After the deaths of three pilots of the Rostock Corporation, a fighter pilot, Yūichi Kannami, is reassigned to Area 262. After meeting with Chief Mechanic Towa Sasakura, he inquires as to the fate of the previous pilot of his plane. Kannami meets the base's commanding officer, Suito Kusanagi, who names the previous pilot as Kurita Jinroh, but refuses to say what happened to him. Shortly afterward, he meets the rest of the base's pilots: Aizu Yudagawa, Yuriyuki Shinota and Naofumi Tokino.

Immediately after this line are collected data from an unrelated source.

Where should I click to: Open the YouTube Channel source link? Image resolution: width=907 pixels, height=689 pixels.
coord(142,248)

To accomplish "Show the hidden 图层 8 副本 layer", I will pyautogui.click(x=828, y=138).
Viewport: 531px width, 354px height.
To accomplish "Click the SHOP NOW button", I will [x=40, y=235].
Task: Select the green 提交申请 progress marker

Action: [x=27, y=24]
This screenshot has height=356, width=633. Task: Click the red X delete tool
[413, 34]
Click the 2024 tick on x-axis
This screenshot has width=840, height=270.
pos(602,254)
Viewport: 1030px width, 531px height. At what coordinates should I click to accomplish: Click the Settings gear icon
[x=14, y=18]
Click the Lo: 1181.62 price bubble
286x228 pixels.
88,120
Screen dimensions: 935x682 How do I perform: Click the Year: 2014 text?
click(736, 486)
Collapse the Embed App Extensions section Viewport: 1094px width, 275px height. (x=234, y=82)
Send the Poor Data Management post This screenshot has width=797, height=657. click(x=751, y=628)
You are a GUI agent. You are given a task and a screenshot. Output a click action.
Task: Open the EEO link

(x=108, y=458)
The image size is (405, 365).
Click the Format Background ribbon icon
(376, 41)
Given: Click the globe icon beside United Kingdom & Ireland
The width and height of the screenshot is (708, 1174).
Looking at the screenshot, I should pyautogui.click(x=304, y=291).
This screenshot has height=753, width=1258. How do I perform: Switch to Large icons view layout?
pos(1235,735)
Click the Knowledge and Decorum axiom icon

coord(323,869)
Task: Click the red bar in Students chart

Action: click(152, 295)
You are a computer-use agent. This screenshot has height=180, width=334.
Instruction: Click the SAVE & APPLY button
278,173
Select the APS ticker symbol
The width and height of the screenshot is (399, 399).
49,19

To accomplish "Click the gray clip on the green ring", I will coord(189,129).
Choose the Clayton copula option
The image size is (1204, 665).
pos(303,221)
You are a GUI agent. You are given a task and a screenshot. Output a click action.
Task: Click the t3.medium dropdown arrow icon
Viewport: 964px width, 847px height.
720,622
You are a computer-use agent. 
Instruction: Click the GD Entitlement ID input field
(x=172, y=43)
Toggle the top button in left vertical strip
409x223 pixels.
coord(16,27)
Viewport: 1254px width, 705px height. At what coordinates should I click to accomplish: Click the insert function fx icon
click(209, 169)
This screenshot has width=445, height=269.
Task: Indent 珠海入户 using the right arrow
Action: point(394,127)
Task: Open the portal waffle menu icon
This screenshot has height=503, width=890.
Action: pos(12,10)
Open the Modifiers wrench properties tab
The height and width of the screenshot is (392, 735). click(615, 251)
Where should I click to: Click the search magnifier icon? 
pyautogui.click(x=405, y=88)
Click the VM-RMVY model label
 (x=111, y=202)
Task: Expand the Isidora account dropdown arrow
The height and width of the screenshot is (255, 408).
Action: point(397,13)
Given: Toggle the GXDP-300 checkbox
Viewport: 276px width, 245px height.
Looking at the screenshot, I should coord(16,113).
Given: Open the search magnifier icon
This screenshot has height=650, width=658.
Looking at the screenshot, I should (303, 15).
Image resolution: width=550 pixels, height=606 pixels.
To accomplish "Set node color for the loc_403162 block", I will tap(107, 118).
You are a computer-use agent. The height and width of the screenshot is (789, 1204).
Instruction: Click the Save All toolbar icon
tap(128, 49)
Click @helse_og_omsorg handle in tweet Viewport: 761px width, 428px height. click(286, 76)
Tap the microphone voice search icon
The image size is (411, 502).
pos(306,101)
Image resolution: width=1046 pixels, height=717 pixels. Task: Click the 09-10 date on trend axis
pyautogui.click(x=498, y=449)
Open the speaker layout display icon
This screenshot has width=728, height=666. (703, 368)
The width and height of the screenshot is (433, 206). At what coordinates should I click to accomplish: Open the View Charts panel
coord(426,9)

Tokino and Kannami embark upon a reconnaissance mission the following day, during which they down three enemy fighters. Later that evening, Tokino and Kannami visit a diner, where they are met by two women named Kusumi and Fuuko - the latter of whom Kannami has sex with. Fuuko informs Kannami that she had a relationship with Jinroh and says that Kannami's existence must mean that Jinroh is no longer alive.

Returning from sortie early, Kannami meets Mizuki Kusanagi, who introduces herself as Suito's younger sister, but Tokino informs him that she is actually Suito's daughter. Discussing the matter with Suito, she wonders what will happen when Mizuki reaches Suito's age, implying that Suito is a Kildren.

A sponsor tour of the base is interrupted by the downing of a friendly plane from a neighbouring area. Arriving on the scene, Kusanagi berates a group of civilian observers for pitying the killed pilot before leaving the scene with Kannami. Later, Kannami visits the diner again, during which he spots enemy bombers and warns the base. Kusanagi sorties the pilots, taking Kannami's plane in his absence. The two visit theatre command, where an officer bars them from meeting with Kusanagi's superior. The two later visit an isolated lodge, which, according to Kusanagi, "no-one visits twice". Kannami asks Kusanagi if she killed Jinroh, to which Kusanagi asks if Kannami "wants to be killed as well".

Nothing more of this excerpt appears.